What is Trump doing about all this? He is dismantling global warming mitigation programs created by past presidents, rescinding regulatory limits on air emissions, and impounding funds and programs designed to deploy clean energy.  

Environmental Protection Agency Administrator Lee Zeldin has announced 31 actions to ease water and air pollution restrictions. The administration plans to cut roughly one-third of the federal health budget. Trump wants to eliminate the Federal Emergency Management Administration, which helps homeowners and communities prepare for, respond to and recover from weather disasters. He's gutting federal climate science and the government's ability to predict the weather. 

The U.S. cannot fight climate change alone, but Trump has withdrawn the U.S. for the second time from the international agreement to decarbonize the world economy by 2050. 

Although many states have adopted goals to reduce global warming emissions, Trump has ordered Attorney General Pam Bondi to stop them.
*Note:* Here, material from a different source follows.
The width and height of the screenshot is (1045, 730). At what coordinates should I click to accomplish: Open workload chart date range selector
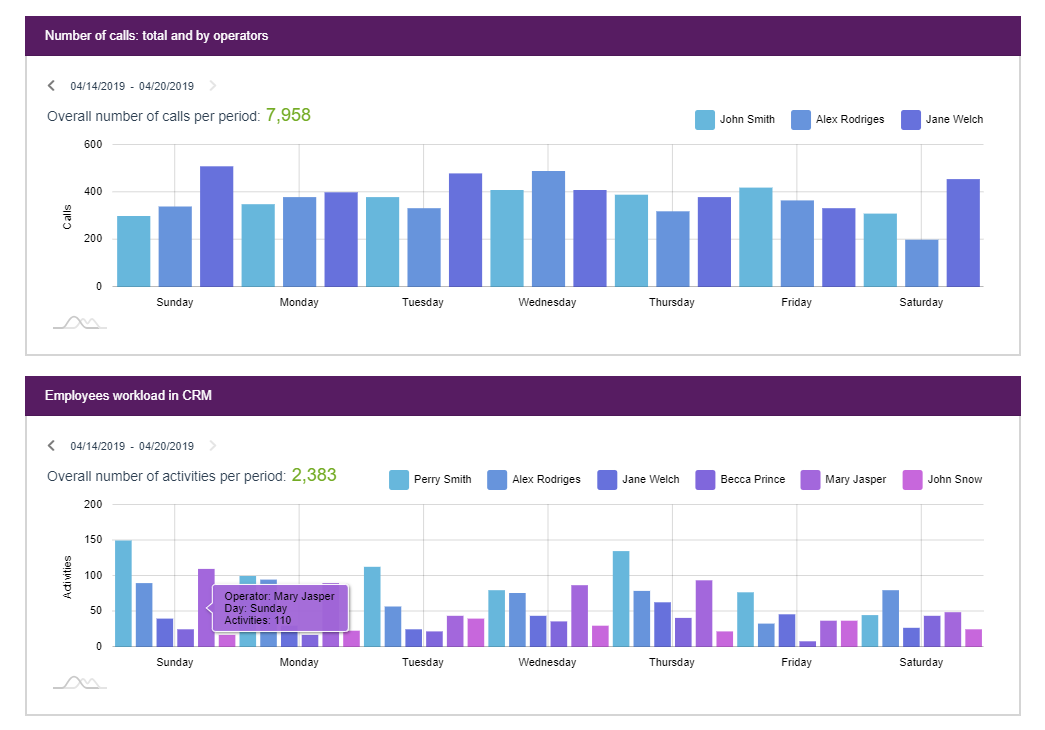(132, 446)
He directed her to identify all state laws and policies designed to prevent climate change and to remove those the administration considers unconstitutional or contradicted by federal law. 

Rather than recognize our real climate emergency, Trump declared a non-existent energy emergency shortly after taking office to "unleash" fossil fuels and achieve "energy dominance," even though the U.S. already leads the world in oil and gas production. Coal is the dirtiest fossil fuel. Its contribution to America's energy mix has declined as electric utilities have switched to cleaner natural gas and renewable energy. However, Trump has issued an executive order to "reinvigorate America's beautiful clean coal industry." 

Why do these actions threaten permanent damage? The principal cause of climate change is the carbon dioxide released when fossil fuels are combusted. Carbon dioxide put into the atmosphere today will remain there for hundreds and even thousands of years.

The hope is that the world will someday have scalable and affordable technofixes to remove that gas, but they aren't available today. Others propose exotic geoengineering solutions, but they involve unknown and unintended consequences. Solar, wind, geothermal and hydropower technologies are available now. Their energy is free and clean. We don't have to drill, dig, blast, frac or waste fresh water to reach them.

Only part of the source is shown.